Textauszug:
★ ★ ★ ★ ★ ★ ★

Der Bund kürzt die Solarförderung drastisch, um die Kosten der Energiewende zu begrenzen. Die Solarindustrie sieht Wirtschaftsminister Rösler als Totengräber. Für wen sich eine Anlage dennoch lohnt.
Von Peter Neitzsch

Die Bundesregierung will die Solarförderung noch stärker und früher zusammenstreichen als bisher angekündigt. Nach monatelangem Streit haben sich Wirtschaftsminister Philipp Rösler (FDP) und Umweltminister Norbert Röttgen (CDU) auf eine Reform der Fördersätze für Sonnenstrom verständigt. Eine feste Deckelung des Ausbaus, wie von Rösler anfangs gefordert, soll es jedoch nicht geben.

★ ★ ★ ★ ★ ★ ★

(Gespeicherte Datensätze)
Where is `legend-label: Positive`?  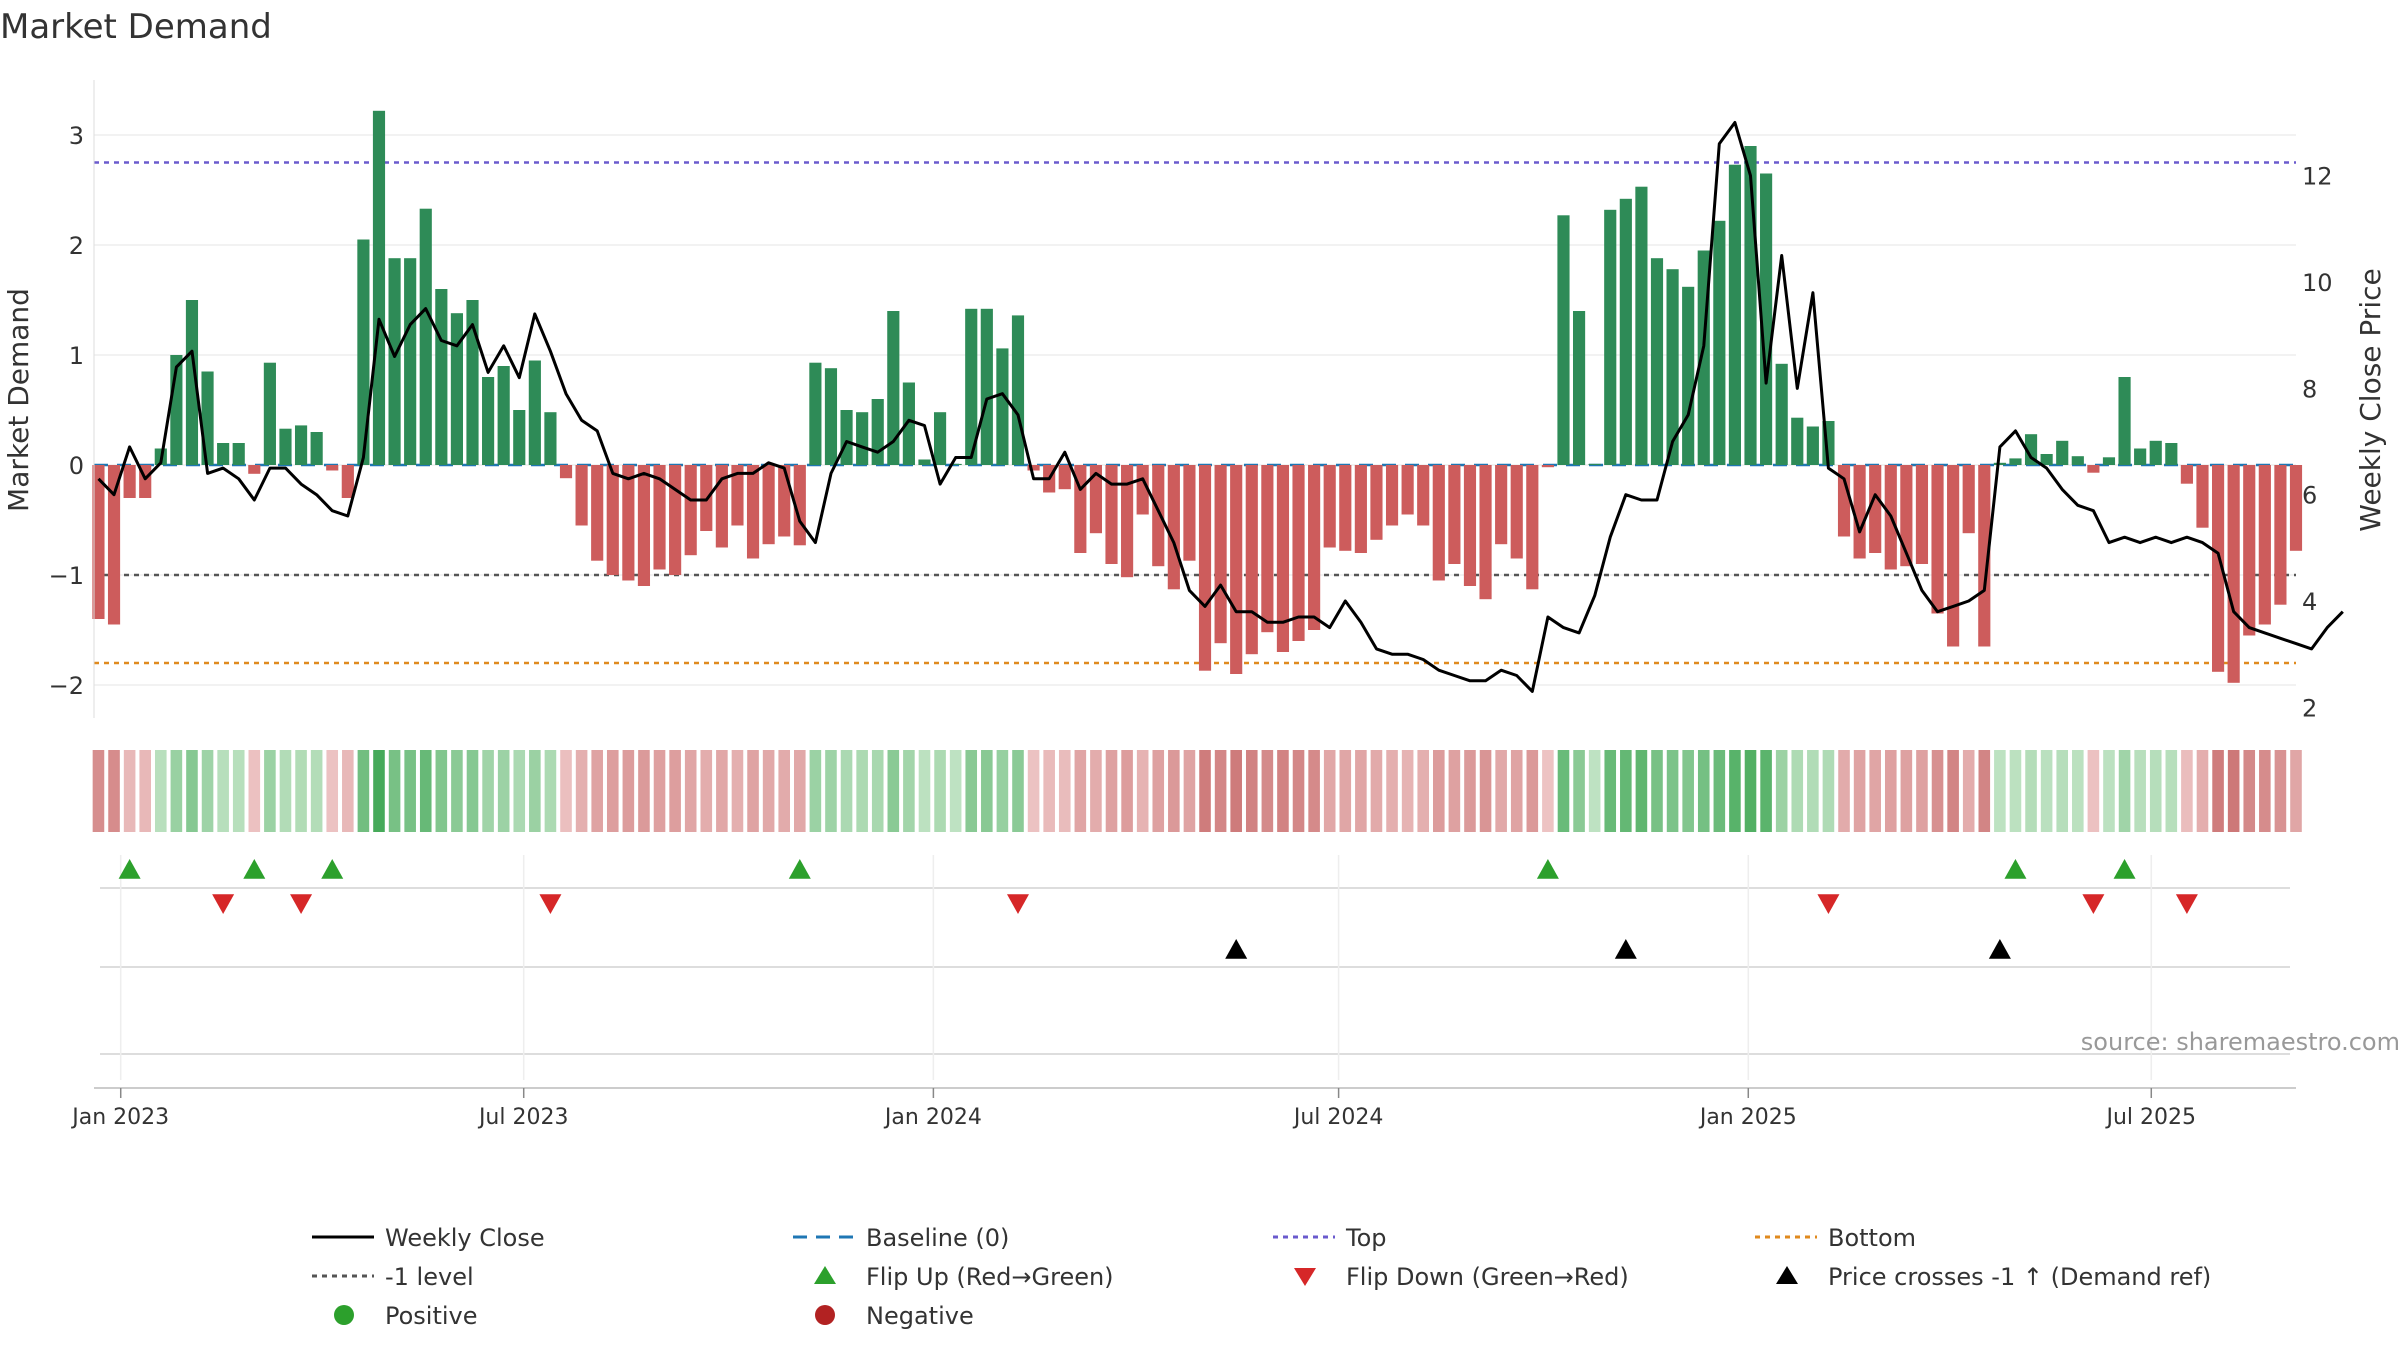
legend-label: Positive is located at coordinates (432, 1316).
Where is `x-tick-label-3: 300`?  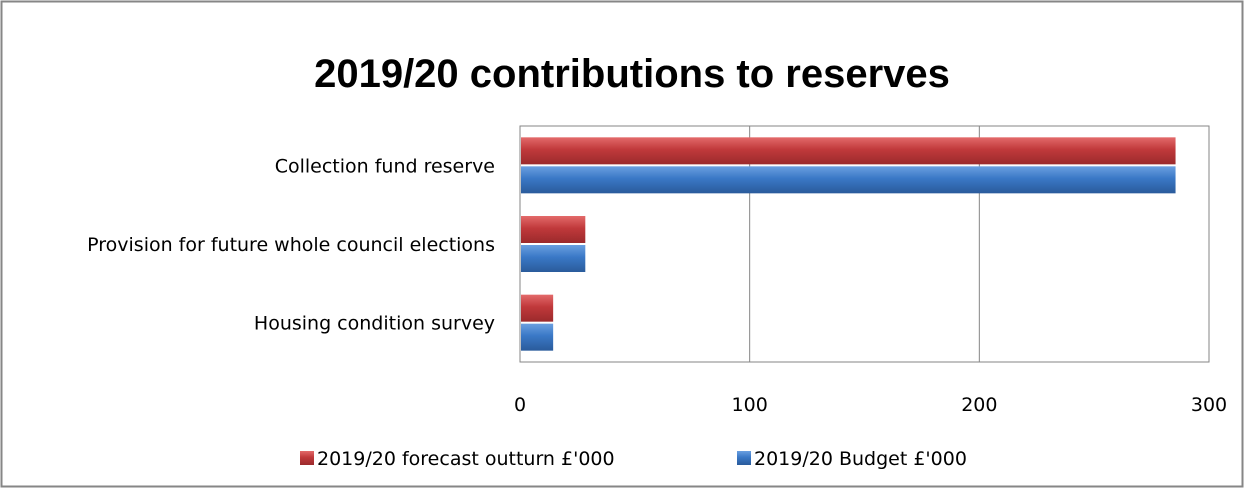 x-tick-label-3: 300 is located at coordinates (1209, 405).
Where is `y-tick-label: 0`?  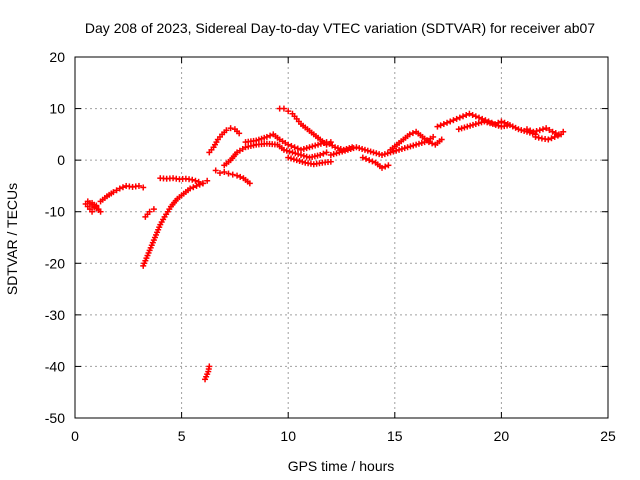 y-tick-label: 0 is located at coordinates (61, 160).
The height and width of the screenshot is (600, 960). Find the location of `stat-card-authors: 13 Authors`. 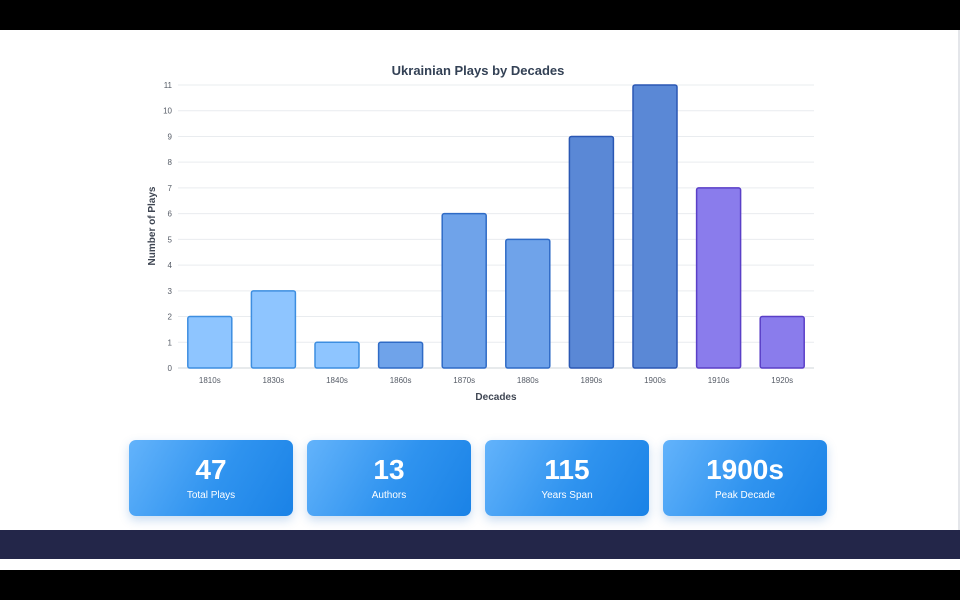

stat-card-authors: 13 Authors is located at coordinates (389, 478).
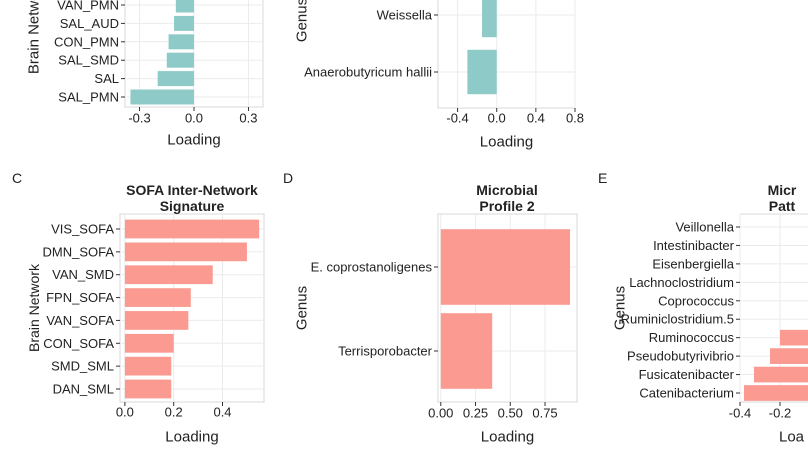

★ ★ ★ ★ ★ ★ ★

Arbeitsanweisungen:
1 - Schreibe aus dem Text zur Solarförderung wörtlich ab, von „Der Bund kürzt“ bis einschließlich „jedoch nicht geben.“.
2 - Worauf haben sich Rösler und Röttgen laut dem Text zur Solarförderung verständigt?
3 - Führe den Text zur Solarförderung im Anschluss an seinen letzten Satz weiter.
Die Datensätze braucht man für diese Aufgaben nicht.

Nummerierte Lösungen:
1 -
Der Bund kürzt die Solarförderung drastisch, um die Kosten der Energiewende zu begrenzen. Die Solarindustrie sieht Wirtschaftsminister Rösler als Totengräber. Für wen sich eine Anlage dennoch lohnt.
Von Peter Neitzsch

Die Bundesregierung will die Solarförderung noch stärker und früher zusammenstreichen als bisher angekündigt. Nach monatelangem Streit haben sich Wirtschaftsminister Philipp Rösler (FDP) und Umweltminister Norbert Röttgen (CDU) auf eine Reform der Fördersätze für Sonnenstrom verständigt. Eine feste Deckelung des Ausbaus, wie von Rösler anfangs gefordert, soll es jedoch nicht geben.

2 - Auf eine Reform der Fördersätze für Sonnenstrom.

3 -
Die Milliardenförderung für Sonnenstrom zahlen die Bürger über die sogenannte EEG-Umlage mit der Stromrechnung. Einen Durchschnittshaushalt kostet die Solarförderung rund 70 Euro im Jahr. Seit Wochen trommelt deshalb vor allem die FDP für massive Kürzungen. Der Rekordzubau von 7500 Megawatt im vergangenen Jahr hat die Kosten noch einmal steigen lassen.

stern.de erklärt, wer von den Kürzungen betroffen ist und für wen es sich dennoch lohnt, eine Solaranlage zu installieren.

Wie viel Geld gibt es künftig noch für Solarstrom?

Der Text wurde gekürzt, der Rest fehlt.